REQUIRED TASKS ::
1. Using the passage on Additional Interest, explain in one to three sentences the circumstances under which the Notes become immediately subject to acceleration under Section 6.02.
2. Resume the passage on Additional Interest from the point where it stops.

PAGE ::

If the Company so elects, such Additional Interest shall be payable in the same manner and on the same dates as the stated interest payable on the Notes. On the 181st calendar day after such Event of Default (if the Event of Default relating to the
Company’s failure to file is not cured or waived prior to such 181st calendar day), the Notes shall be immediately subject to acceleration as provided in Section 6.02. The provisions of this paragraph will not affect the rights of Holders
of Notes in the event of the occurrence of any Event of Default other than the Company’s failure to comply with its obligations as set forth in Section 4.06(a) or the failure to comply with the requirements of Section 314(a)(1) of the
Trust Indenture Act. In the event the Company does not elect to pay Additional Interest following an Event of Default in accordance with this Section 6.03 or the Company elected to make such payment but does not pay the Additional Interest when
due, the Notes shall be immediately subject to acceleration as provided in Section 6.02. 
 In order to elect to pay Additional
Interest as the sole remedy during the first 180 calendar days after the occurrence of any Event of Default described in the immediately preceding paragraph, the Company must notify all Holders of the Notes, the Trustee and the Paying Agent (if
other than the Trustee) in an Officer’s Certificate of such election prior to the beginning of such 180-calendar day period. Upon the failure to timely give such notice or pay Additional Interest, the Notes shall be immediately subject to
acceleration as provided in Section 6.02.

RECORDS SUPPLIED ::
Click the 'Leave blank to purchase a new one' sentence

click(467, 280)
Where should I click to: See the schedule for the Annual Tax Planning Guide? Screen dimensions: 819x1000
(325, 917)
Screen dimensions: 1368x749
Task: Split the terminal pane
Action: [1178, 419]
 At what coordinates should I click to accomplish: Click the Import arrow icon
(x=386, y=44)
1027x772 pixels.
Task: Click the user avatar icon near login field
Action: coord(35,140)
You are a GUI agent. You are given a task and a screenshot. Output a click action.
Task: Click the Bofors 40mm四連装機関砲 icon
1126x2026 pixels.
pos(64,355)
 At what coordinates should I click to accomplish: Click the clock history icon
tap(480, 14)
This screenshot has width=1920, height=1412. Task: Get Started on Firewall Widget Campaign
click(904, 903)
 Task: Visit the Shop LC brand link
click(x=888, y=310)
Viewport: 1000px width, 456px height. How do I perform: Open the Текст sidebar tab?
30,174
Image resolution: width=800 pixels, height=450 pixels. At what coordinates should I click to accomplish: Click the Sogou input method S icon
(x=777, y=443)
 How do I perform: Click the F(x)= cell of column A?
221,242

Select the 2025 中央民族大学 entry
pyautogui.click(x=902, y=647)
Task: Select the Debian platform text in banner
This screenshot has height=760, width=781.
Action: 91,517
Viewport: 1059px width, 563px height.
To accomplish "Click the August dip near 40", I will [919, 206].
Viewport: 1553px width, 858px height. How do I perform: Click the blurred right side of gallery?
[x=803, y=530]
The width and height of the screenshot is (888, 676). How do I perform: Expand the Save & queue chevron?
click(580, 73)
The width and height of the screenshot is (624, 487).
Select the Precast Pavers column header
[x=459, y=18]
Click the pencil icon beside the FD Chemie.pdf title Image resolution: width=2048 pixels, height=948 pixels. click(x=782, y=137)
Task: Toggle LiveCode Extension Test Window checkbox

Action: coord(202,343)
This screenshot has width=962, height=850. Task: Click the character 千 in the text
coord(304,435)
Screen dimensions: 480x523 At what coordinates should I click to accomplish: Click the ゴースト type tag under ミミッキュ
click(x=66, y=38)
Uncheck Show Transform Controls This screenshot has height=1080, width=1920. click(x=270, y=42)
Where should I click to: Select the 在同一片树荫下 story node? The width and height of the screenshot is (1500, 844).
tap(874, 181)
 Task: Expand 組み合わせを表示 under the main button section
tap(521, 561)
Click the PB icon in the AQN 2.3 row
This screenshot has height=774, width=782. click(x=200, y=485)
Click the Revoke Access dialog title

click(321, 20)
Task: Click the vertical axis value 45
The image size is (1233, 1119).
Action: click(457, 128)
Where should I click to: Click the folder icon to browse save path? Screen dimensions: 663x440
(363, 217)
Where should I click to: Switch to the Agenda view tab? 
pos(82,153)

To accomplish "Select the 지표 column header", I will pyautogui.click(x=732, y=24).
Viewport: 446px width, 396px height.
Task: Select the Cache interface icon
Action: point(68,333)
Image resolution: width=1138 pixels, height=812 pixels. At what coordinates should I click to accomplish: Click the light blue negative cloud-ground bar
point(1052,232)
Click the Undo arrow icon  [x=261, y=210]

ANSWERS TO THE EXERCISE ::
1. The Notes become immediately subject to acceleration on the 181st calendar day after the Event of Default if the Company's failure to file has not been cured or waived by then. Acceleration also applies if the Company does not elect to pay Additional Interest, elects to pay it but does not pay it when due, or fails to notify all Holders, the Trustee and the Paying Agent of its election in an Officer's Certificate before the 180-calendar day period begins.

2.
 Section 6.04. Payments of Notes on Default; Suit Therefor. If an Event of
Default described in clause (a) or (b) of Section 6.01 shall have occurred, the Company shall, upon demand of the Trustee, pay to the Trustee, for the benefit of the Holders of the Notes, the whole amount then due and payable on the
Notes for principal and interest, if any, with interest on any overdue principal and interest, if any, at the rate borne by the Notes at such time, and, in addition thereto, such further amount as shall be sufficient to cover any amounts due to the
Trustee under Section 7.06. If the Company shall fail to pay such amounts forthwith upon such demand, the Trustee, in its own name and as trustee of an express trust, may institute a judicial proceeding for the collection of the sums so due and
unpaid, may prosecute such proceeding to judgment or final decree and may enforce the same against the Company or any other obligor upon the Notes and collect the moneys adjudged or decreed to be payable in the manner provided by law out of the
property of the Company or any other obligor upon the Notes, wherever situated.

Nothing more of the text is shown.